The Rise of Reusable Packaging

Global brands are exploring alternative solutions to make reusable and refillable packaging as effortless as possible for consumers. Image courtesy of TerraCycle.

What Can Businesses Do to Enhance This Trend?

By Charles Haverfield, Packaging Executive at US Packaging and Wrapping

Single-use plastics and packaging waste have been highlighted as some of the biggest contributors to plastic pollution, with both consumers and governments looking to brands to offer innovative, sustainable solutions to the packaging problem.

Reusable packaging is one such avenue that could slash global plastic pollution by up to 80% according to a report from the United Nations Environment Program. And certainly, there is a growing consumer appetite for such initiatives. A recent report by Trivium Packaging has found 74% of Americans are now interested in buying products in refillable packaging.
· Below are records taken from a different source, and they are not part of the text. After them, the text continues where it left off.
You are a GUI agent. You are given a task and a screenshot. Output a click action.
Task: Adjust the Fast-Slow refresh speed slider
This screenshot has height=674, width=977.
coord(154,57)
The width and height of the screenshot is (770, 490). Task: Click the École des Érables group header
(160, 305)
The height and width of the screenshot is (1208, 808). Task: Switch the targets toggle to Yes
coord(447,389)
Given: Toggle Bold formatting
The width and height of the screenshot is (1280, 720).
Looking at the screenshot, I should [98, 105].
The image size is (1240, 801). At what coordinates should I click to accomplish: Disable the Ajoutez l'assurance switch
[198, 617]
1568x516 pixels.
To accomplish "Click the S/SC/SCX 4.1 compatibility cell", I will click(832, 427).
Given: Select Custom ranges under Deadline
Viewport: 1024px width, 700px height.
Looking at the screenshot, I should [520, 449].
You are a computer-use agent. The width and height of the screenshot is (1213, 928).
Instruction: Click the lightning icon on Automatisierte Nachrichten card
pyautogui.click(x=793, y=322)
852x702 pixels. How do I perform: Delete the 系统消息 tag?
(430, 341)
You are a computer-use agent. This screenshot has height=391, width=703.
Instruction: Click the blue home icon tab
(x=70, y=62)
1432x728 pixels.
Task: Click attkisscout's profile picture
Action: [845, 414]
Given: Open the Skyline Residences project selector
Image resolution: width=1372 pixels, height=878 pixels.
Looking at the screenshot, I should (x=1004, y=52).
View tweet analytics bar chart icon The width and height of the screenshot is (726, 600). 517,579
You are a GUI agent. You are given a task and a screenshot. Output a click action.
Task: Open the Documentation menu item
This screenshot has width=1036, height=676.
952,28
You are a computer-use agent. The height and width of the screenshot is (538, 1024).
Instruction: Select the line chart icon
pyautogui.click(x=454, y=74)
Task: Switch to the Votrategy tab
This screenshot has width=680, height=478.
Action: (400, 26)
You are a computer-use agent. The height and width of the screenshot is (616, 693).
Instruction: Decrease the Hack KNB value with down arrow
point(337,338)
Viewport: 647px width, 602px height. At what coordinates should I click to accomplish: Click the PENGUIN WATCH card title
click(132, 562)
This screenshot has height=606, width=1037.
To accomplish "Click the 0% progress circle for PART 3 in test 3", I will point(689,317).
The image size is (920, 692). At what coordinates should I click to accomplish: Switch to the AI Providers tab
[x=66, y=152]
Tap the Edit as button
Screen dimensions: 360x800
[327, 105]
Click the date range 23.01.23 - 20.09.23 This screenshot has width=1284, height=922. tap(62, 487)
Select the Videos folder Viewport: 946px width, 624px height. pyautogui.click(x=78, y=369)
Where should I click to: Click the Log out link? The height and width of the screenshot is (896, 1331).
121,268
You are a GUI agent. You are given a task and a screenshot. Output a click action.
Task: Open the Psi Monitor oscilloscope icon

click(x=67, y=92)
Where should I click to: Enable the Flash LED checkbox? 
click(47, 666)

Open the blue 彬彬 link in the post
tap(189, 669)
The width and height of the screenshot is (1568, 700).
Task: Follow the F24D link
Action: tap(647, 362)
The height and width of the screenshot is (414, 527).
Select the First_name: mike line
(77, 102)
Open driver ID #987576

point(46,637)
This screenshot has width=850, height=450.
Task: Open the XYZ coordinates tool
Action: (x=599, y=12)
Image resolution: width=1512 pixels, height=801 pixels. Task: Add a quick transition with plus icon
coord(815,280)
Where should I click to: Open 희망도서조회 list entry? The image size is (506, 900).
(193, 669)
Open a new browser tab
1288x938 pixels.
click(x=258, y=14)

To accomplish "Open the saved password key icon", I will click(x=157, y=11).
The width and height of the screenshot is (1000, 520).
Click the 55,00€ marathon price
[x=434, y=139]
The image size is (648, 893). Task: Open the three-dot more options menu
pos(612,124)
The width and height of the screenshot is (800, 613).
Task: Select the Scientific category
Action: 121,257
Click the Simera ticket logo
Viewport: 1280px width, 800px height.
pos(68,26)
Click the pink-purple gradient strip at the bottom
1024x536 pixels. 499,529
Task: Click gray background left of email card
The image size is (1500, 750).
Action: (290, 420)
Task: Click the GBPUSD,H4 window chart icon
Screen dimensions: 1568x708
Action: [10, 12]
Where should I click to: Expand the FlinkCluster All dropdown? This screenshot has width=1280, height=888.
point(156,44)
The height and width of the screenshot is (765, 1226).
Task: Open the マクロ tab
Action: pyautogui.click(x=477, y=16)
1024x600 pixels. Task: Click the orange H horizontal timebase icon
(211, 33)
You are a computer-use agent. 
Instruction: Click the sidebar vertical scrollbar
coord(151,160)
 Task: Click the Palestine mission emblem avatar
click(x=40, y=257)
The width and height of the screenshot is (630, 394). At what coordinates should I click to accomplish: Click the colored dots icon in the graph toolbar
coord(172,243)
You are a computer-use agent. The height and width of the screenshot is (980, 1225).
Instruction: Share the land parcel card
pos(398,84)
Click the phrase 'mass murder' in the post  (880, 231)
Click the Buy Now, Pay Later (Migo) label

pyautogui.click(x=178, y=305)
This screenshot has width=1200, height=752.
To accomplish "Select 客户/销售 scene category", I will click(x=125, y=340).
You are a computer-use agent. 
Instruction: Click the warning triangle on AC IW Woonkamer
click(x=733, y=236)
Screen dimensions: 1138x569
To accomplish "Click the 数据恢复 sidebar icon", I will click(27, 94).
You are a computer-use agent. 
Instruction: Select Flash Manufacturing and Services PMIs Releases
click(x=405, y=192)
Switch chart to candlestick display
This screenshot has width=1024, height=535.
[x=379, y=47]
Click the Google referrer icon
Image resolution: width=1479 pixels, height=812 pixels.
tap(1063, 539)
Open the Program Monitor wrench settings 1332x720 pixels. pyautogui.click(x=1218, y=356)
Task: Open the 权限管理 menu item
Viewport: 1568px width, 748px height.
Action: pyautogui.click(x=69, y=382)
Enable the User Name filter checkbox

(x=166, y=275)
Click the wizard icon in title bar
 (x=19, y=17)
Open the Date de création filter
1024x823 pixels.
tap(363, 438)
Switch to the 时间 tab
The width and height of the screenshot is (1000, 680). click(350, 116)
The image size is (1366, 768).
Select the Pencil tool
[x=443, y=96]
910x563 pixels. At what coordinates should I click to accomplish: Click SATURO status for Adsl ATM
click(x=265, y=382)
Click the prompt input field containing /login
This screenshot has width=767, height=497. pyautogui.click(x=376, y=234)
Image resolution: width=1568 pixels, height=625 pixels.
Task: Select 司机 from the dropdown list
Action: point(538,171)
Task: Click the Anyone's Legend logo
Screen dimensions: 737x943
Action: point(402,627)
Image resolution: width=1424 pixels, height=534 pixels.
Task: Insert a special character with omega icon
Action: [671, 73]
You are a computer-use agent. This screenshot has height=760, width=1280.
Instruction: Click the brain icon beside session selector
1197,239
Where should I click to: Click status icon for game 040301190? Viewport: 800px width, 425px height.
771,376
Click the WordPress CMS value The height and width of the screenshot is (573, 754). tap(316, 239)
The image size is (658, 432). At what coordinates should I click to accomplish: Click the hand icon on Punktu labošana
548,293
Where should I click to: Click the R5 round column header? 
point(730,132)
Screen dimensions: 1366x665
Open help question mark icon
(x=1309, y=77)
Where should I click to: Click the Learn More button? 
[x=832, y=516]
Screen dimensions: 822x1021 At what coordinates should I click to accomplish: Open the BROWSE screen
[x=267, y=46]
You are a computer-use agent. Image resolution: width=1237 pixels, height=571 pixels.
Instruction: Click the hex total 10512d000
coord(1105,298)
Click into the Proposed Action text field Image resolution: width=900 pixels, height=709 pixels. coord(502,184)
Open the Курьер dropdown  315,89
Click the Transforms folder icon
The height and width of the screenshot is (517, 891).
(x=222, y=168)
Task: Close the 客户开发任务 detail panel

There, are, of course, plenty of opportunities for businesses who embrace reusable packaging. It decreases long-term waste by individual consumers, plus, there are financial benefits for customers. Refills are often less expensive over time compared to repurchasing a full-sized product in its original packaging.

However, we all know there is usually an intention-action gap, meaning just because consumers say they want to proactively engage with reusables, it doesn’t mean they actually will do so. There are still challenges associated with the switch to more sustainable solutions, which have yet to be fully resolved.

For example, it’s uncertain how many times a product must be refilled to result in substantially less long-term waste. And while refills do offer longer-term savings, some consumers may not want to repeatedly buy from the same brand.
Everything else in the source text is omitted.